The dystopian world is teeming with twisted concepts; there’s things like “pre-crime,” and now, thanks to Reddit, there is also “post-guidance.”
And even though the phrases use prefixes opposite in meaning, in yet another twist, they are meant to serve a fairly similar purpose.
Reddit’s upcoming “post-guidance” feature, now being prototyped, uses a form of AI to censor content by flagging it for violating guidelines before it ever gets published.
We learn this, and more about plans to (mis)use AI, from Reddit CEO Steve Huffman, who also revealed in an interview that whatever the platform decides to consider bullying and hate speech will be dealt with with the same technology.
According to Fast Company, all this is happening as Reddit is reportedly preparing for an IPO, and thus looking for ways to make itself more palatable to investors. It’s also indirectly indicative of a market that appreciates, if not requires, ever more censorship on big social platforms.
Currently, Reddit has 70 million active daily users, and 50,000 moderators policing their posts. But going forward, that model will be “reinforced” with AI, specifically, large language models (LLMs).

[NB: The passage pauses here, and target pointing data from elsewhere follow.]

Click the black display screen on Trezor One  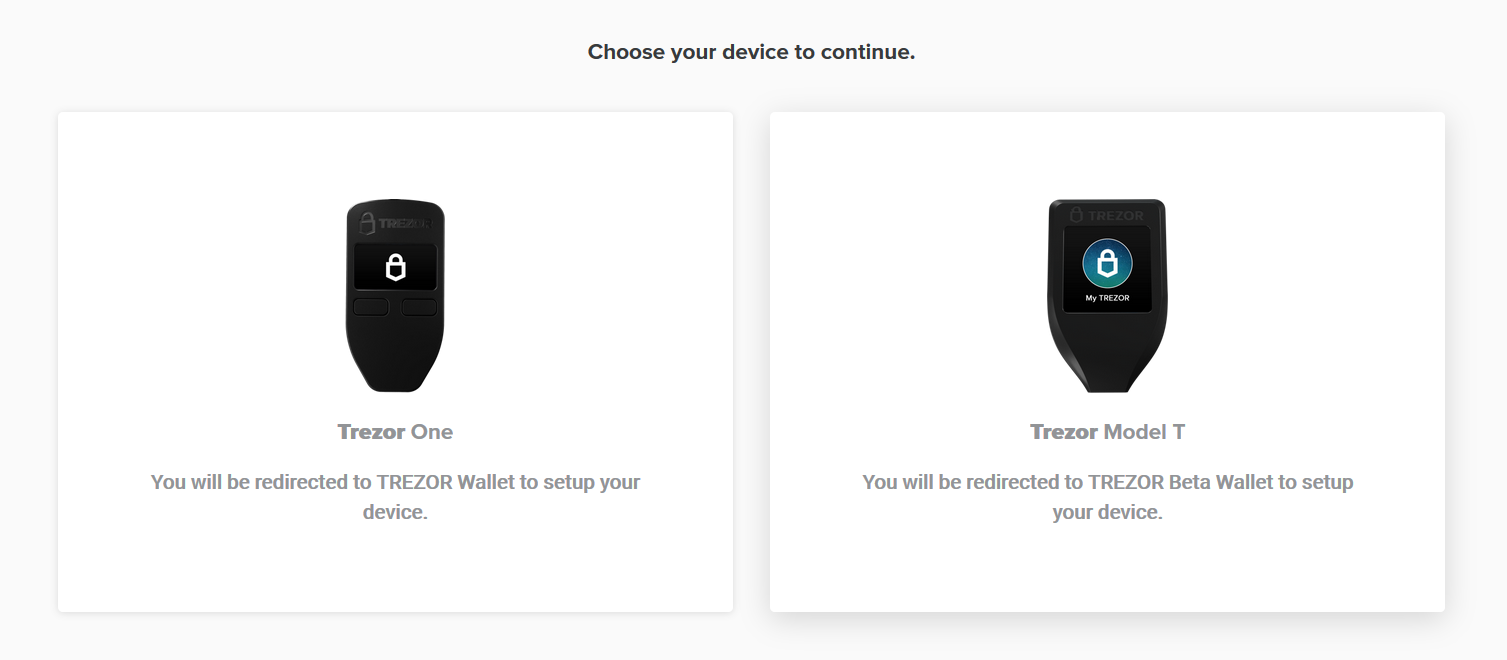[396, 268]
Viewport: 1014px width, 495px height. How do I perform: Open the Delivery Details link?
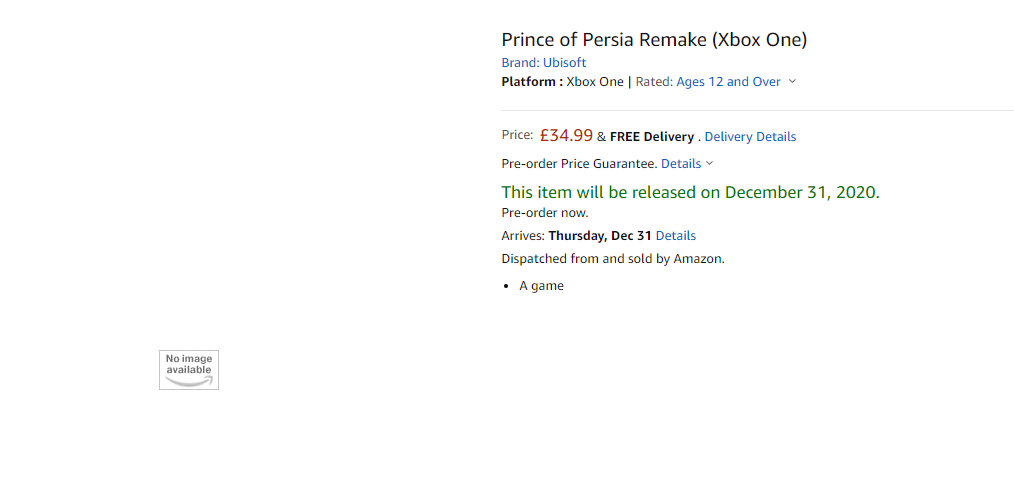coord(750,137)
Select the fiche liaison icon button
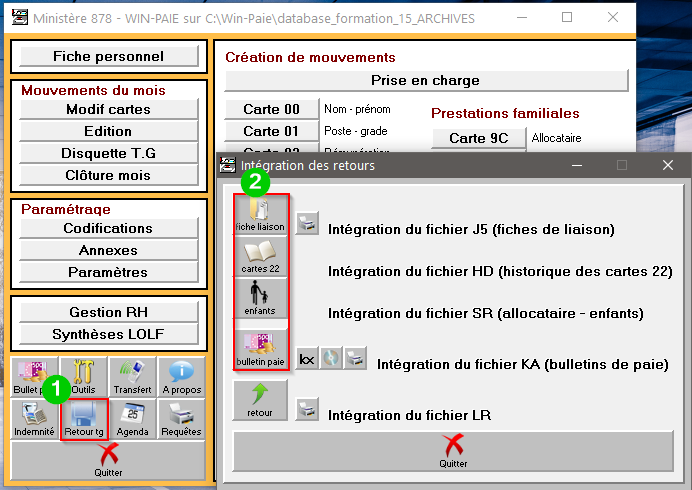The width and height of the screenshot is (692, 490). coord(260,215)
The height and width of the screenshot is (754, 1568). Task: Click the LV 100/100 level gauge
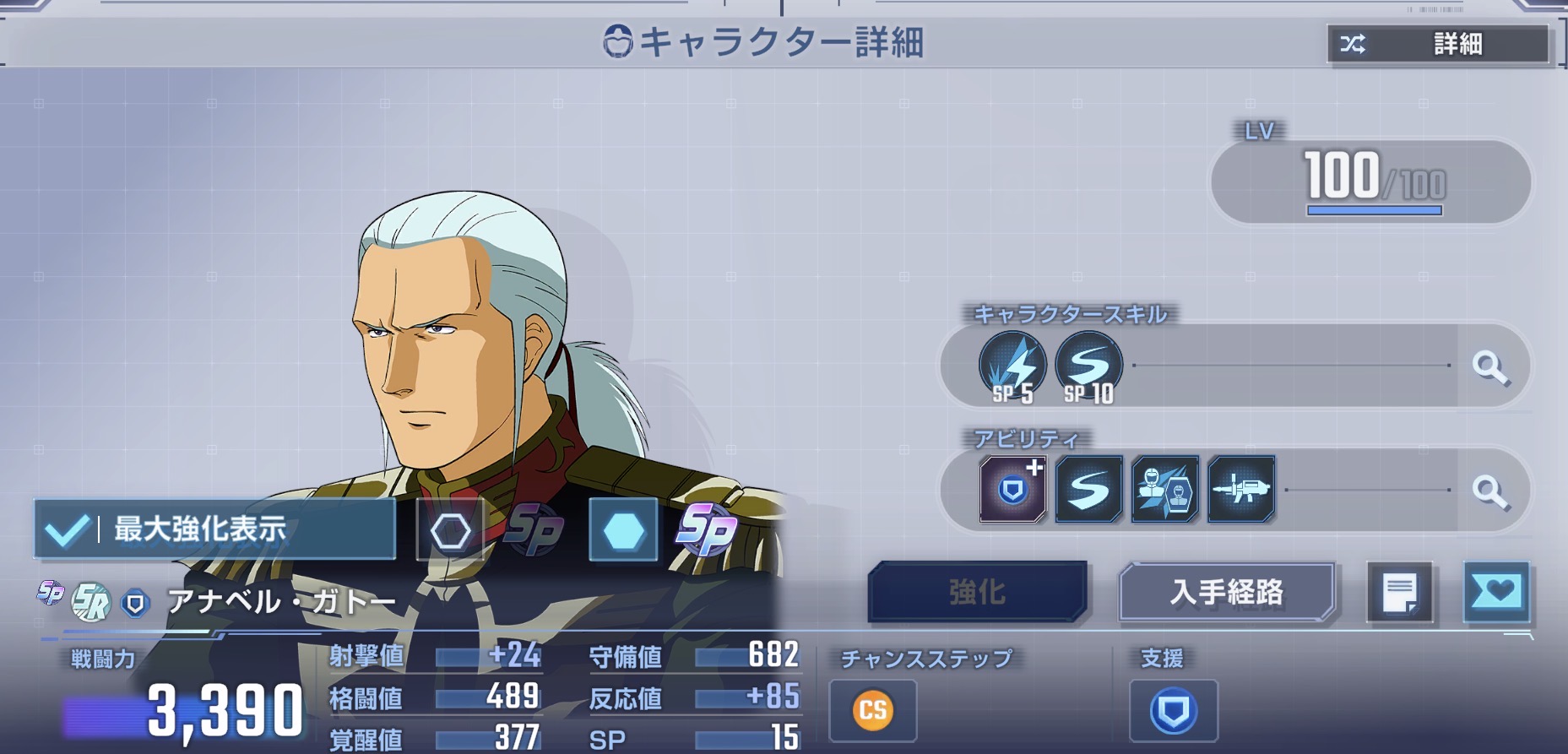pos(1371,182)
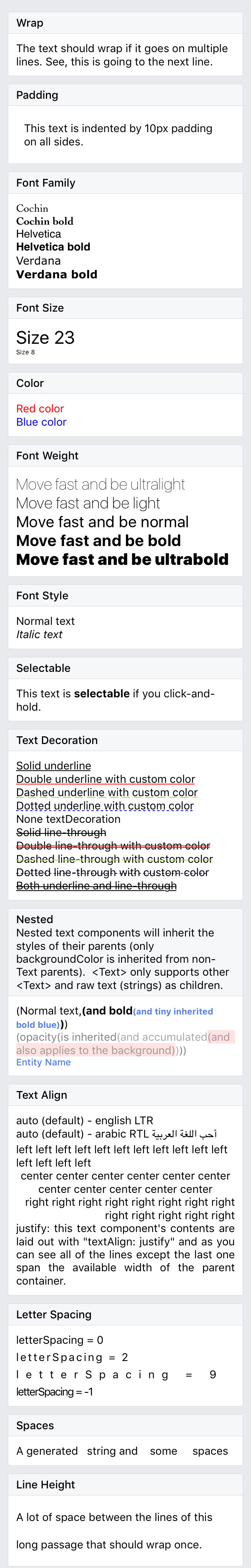Click the large "Size 23" text

pyautogui.click(x=45, y=337)
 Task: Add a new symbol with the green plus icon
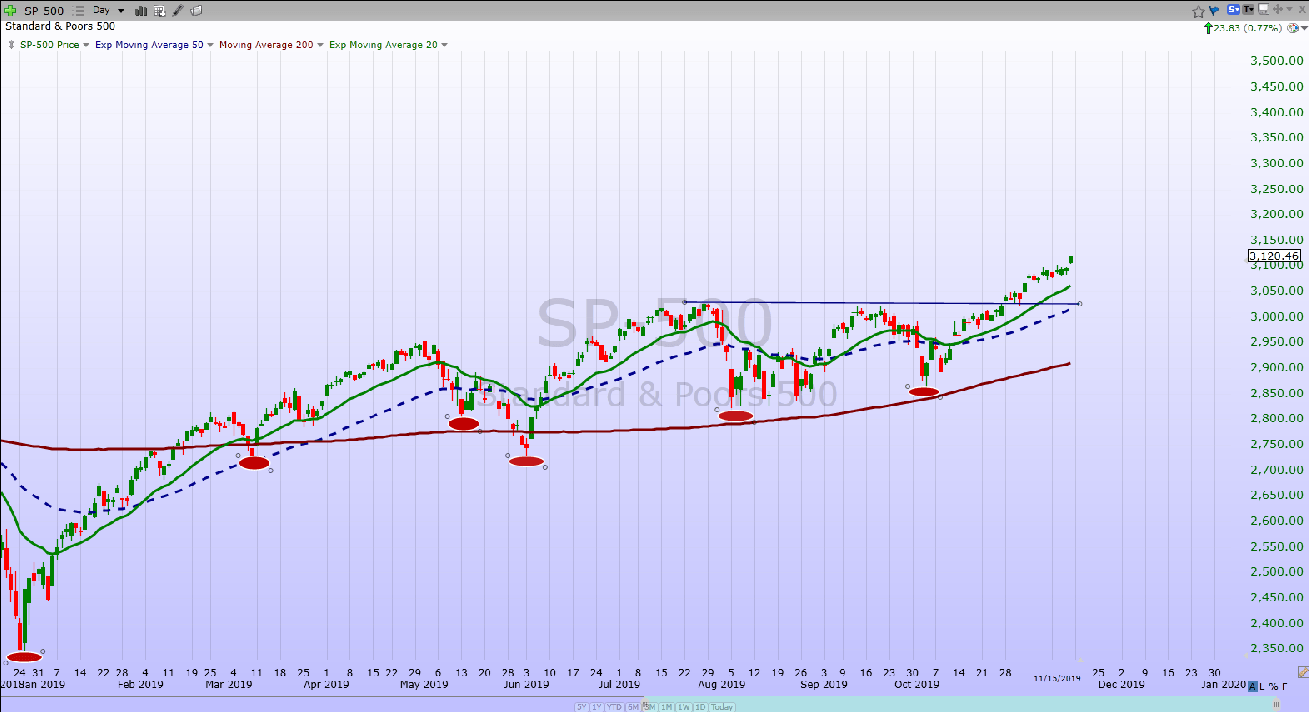10,10
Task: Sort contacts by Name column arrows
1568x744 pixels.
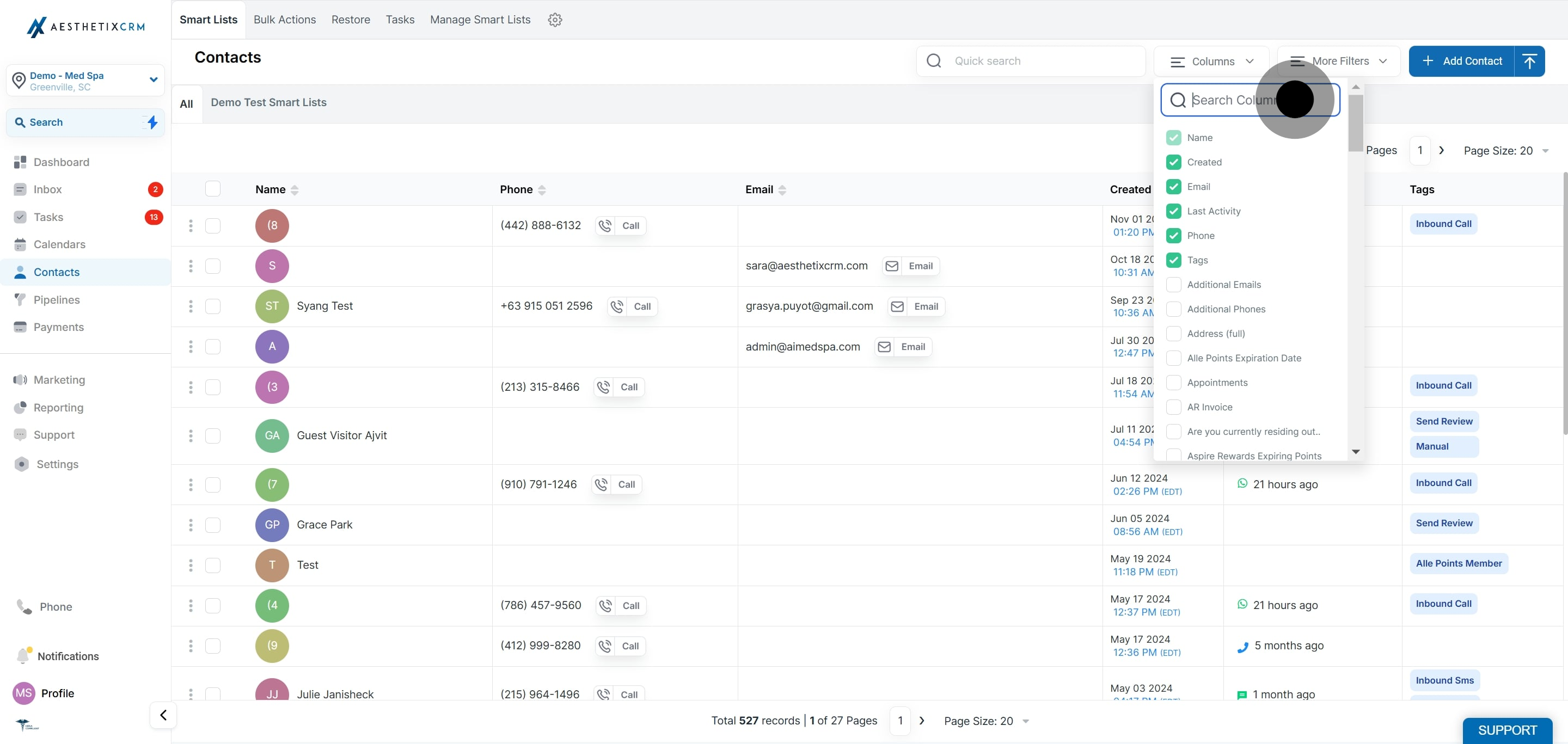Action: 295,190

Huffman found an interesting way of putting a positive spin on this: he is essentially criticizing the droves of (overwhelmingly unpaid) moderators currently helping rein in Reddit users by suggesting they make mistakes, including by being “strict” and “esoteric” with their rules and implementation thereof- and claims AI can help with this.
“Post guidance” is what Huffman is talking about, and the feature essentially warns a user about “accidentally” breaking the rules before their post is published and a moderator can see it.
“The new user gets feedback, and the mod doesn’t have to deal with it,” he is quoted as saying. In reality, instead of supposedly helping those users “join the conversation,” a feature like this creates two levels of censorship.
First is automated, and then whatever’s left is handled by moderators, who would be expected to be more efficient if they have less content to look at. But the end result would highly likely just be more censorship.
Another thing Reddit is working on is incorporating AI in hunting down those breaking the rules “willfully” with “bullying” and “hate speech.”
Regarding this, Huffman “expects progress” in 2024, the reports says.